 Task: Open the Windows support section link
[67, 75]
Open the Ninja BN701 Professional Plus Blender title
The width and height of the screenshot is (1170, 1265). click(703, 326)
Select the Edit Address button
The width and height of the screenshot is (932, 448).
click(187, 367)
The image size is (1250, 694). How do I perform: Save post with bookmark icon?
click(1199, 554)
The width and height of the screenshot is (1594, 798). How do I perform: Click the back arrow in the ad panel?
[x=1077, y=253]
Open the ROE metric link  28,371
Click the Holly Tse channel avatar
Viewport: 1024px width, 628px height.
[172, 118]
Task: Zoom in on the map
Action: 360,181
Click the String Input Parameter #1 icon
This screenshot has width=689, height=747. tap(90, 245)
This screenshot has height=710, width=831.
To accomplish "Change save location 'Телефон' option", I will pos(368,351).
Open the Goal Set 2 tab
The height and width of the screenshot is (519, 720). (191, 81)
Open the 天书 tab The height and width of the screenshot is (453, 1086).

★ ★ ★

TASK BRIEF
A verbatim copy of every entry is needed.

FINISHED EXERCISE
 Task: Open the Windows support section link
[67, 75]
Open the Ninja BN701 Professional Plus Blender title
The width and height of the screenshot is (1170, 1265). click(703, 326)
Select the Edit Address button
The width and height of the screenshot is (932, 448).
click(187, 367)
The image size is (1250, 694). How do I perform: Save post with bookmark icon?
click(1199, 554)
The width and height of the screenshot is (1594, 798). How do I perform: Click the back arrow in the ad panel?
[x=1077, y=253]
Open the ROE metric link  28,371
Click the Holly Tse channel avatar
Viewport: 1024px width, 628px height.
[172, 118]
Task: Zoom in on the map
Action: 360,181
Click the String Input Parameter #1 icon
This screenshot has width=689, height=747. tap(90, 245)
This screenshot has height=710, width=831.
To accomplish "Change save location 'Телефон' option", I will pos(368,351).
Open the Goal Set 2 tab
The height and width of the screenshot is (519, 720). (191, 81)
Open the 天书 tab The height and width of the screenshot is (453, 1086).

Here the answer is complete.